Elevated error rate in the US2 cluster - Channels API
On March 16th between 16:44 and 00:03 UTC on March 17th, we experienced an increased error rate in the US2 cluster. This resulted in higher than normal publish latency and a portion of the traffic receiving 5XX and timeout errors. The main cause was identified as bandwidth saturation, but a bug in the monitoring dashboard, as well as difficulty adding more resources, slowed the investigation and resolution.
The issue resurfaced on March 17th, between 15:43 and 21:23, impacting only up to 1% of the US2 cluster's traffic.
Note: All times mentioned in this postmortem report are in UTC unless otherwise specified.
On March 16th, at 16:44, we received notifications about increased error rate in the US2 cluster. The on-call engineers were quickly paged and began investigating.
It was observed that publish latency had increased and a portion of the traffic was receiving 5XX and timeout errors.
Our engineers initially suspected an issue with Redis, as some containers were restarting due to connection issues. However, after checking the Redis health dashboard, they found no abnormalities.
It was also confirmed that the ongoing issue was not related to recent deployments.
Further investigation indicated that the problem lay within our Redis clusters. Every channel cluster uses multiple Redis clusters for various responsibilities, and engineers observed that the application was reporting connectivity errors for two different Redis clusters.
At 17:45, a manual failover was performed in one of the Redis clusters, resulting in slight improvement, but the issue remained unresolved.
At 18:10, more engineers joined the incident response team and discovered that the problem was due to bandwidth saturation, as seen on the AWS monitoring dashboard. Our internal monitoring dashboard was underreporting bandwidth values due to a bug in byte conversion, which had prevented the incident responders from identifying the problem earlier.
19:14 UTC, a decision was made to resize the affected Redis nodes using larger instance sizes. By this time, all instances had been refreshed. While containers stopped reporting connectivity issues in their logs, issues still persisted in our messaging Redis cluster.
The incident response team quickly decided to add additional shards for Redis messaging. However, this was the first time that resharding was required in our AWS EKS environment, as we had recently migrated the US2 cluster from our self-managed Kubernetes infrastructure. Engineers had to introduce the necessary parameters in the configmaps for our EKS cluster, which took some time.

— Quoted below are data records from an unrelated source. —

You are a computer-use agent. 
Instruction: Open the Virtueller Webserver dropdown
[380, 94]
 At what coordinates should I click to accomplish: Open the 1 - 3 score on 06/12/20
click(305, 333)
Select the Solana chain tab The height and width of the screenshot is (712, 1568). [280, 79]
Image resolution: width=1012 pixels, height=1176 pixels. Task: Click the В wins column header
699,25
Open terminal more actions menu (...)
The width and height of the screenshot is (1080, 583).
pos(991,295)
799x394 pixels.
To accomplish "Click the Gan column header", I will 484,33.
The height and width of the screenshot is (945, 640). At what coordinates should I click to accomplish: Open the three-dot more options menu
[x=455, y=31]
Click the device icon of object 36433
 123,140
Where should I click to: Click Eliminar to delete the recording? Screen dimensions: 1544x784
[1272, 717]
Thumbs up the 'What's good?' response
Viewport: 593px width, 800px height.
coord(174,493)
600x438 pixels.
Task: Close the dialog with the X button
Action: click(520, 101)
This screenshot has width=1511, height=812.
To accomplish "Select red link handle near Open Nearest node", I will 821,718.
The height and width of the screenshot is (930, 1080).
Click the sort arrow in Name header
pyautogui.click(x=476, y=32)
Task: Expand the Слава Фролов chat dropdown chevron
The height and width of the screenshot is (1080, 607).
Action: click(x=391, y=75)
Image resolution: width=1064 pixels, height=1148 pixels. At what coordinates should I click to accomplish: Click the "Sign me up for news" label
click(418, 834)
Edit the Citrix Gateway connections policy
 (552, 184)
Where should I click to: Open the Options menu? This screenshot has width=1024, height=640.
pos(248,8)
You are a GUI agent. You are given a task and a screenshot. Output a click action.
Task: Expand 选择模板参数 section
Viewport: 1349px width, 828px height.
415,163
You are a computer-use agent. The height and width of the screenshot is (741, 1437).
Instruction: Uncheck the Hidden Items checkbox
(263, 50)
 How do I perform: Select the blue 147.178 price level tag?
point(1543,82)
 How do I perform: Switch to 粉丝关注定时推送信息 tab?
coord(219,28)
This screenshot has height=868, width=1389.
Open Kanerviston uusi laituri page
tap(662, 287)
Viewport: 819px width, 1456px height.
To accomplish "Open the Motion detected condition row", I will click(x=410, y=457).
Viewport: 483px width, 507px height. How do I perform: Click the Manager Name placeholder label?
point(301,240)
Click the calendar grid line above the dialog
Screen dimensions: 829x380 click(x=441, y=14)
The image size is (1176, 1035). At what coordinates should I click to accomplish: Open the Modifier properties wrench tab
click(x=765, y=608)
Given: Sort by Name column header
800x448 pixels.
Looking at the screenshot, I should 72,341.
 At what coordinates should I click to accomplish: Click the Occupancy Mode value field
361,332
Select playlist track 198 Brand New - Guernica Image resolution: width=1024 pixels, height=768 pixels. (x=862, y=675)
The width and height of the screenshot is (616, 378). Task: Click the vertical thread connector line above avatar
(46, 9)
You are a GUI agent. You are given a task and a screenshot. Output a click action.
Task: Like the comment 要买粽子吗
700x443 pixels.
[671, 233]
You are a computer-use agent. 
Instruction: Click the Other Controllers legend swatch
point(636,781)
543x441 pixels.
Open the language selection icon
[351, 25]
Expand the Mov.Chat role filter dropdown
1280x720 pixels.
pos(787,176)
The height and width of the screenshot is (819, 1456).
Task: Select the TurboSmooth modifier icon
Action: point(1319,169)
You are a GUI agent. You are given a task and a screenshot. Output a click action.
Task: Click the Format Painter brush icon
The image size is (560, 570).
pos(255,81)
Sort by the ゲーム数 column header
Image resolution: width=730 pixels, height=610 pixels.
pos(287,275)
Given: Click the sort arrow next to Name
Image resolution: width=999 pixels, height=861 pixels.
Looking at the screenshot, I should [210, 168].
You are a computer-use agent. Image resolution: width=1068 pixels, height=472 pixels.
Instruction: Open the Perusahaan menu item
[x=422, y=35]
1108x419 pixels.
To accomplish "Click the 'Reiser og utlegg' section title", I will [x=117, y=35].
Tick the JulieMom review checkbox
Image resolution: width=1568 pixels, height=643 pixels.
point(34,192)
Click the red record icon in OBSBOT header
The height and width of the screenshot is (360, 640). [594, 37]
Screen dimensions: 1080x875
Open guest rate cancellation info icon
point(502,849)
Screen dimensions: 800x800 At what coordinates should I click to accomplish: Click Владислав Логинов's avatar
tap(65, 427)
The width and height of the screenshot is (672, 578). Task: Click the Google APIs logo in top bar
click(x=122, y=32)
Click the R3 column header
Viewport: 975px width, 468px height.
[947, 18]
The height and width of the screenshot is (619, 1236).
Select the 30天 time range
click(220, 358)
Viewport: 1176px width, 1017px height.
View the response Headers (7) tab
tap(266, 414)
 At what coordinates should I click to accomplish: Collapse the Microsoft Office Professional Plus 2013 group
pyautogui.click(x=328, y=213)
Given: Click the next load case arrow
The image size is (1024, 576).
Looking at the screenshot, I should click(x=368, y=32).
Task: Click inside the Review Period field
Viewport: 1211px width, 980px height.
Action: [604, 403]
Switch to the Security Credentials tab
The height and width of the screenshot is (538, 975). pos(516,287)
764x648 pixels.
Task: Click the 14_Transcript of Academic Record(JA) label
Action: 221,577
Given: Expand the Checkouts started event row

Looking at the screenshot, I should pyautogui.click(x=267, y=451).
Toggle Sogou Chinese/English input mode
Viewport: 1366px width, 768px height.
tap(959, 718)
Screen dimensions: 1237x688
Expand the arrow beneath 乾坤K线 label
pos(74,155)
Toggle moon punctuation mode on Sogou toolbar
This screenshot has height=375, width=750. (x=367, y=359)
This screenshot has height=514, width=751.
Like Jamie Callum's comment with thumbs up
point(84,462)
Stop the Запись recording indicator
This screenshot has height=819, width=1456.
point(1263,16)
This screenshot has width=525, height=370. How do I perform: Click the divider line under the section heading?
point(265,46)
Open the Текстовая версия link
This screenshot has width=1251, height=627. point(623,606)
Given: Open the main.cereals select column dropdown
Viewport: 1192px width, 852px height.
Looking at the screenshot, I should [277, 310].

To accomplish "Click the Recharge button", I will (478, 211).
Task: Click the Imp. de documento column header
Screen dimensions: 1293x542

The resharding is a slow multi-phase process, but it allows us to make changes to a production cluster without losing any writes. We have a long grace period to drain socket connections, ensuring that similar operations would not impact a large portion of our traffic.
Preparations for resharding were completed by 21:15 UTC, and the first phase of resharding started. By 00:03 UTC, resharding was completed, and everything was operational.
On March 17th, while the team was still investigating the first incident, the issue resurfaced at 15:43 UTC, but on a much smaller scale, affecting up to 1% of the traffic. The team quickly responded by adding more capacity to the cluster.
Redis nodes in the affected cluster had been operating beyond their full network baseline capacity during peak hours for some time, but we had not been proactively monitoring this. AWS provides burst network performance, and evidently we had always had enough network I/O credits to allow instances to use burst bandwidth. These instances also earn network I/O credits during off-peak hours in the US2 cluster. We never rely on I/O credits, but we believe a combination of these factors contributed to us not noticing capacity issues in the cluster until now.
The incident occurred when we experienced an unusual amount of traffic. The instance burst is on a best-effort basis, even when the instance has credits available. As burst bandwidth is a shared resource, it is never guaranteed that AWS can allocate it, and we believe that's precisely what happened that night to a few of our Redis nodes.
Further investigations by our engineering team led to the identification of a new theory that suggests one of our high volume customers may be triggering an edge case bug in our system due to a unique combination of factors in their use case after a recent change they made in their application. We require additional data to confirm this theory. Our next course of action is to isolate their traffic and reduce the load on the US2 cluster and continue with our investigation. We will provide timely updates as we make progress in this investigation.
To prevent similar incidents from happening in the future, we have taken several steps.
Firstly, we will implement monitoring to identify nodes that regularly exceed their capacity during peak hours. This will allow us to perform a right-sizing exercise and update instances that have similar capacity issues more frequently. Our long-term goal is to automate this process to ensure continuous optimization.
Secondly, we will fix the bug in our Redis dashboard to ensure that network performance is accurately reported. Additionally, we will add native AWS metrics to our Grafana dashboard to provide better visibility into our infrastructure's network performance.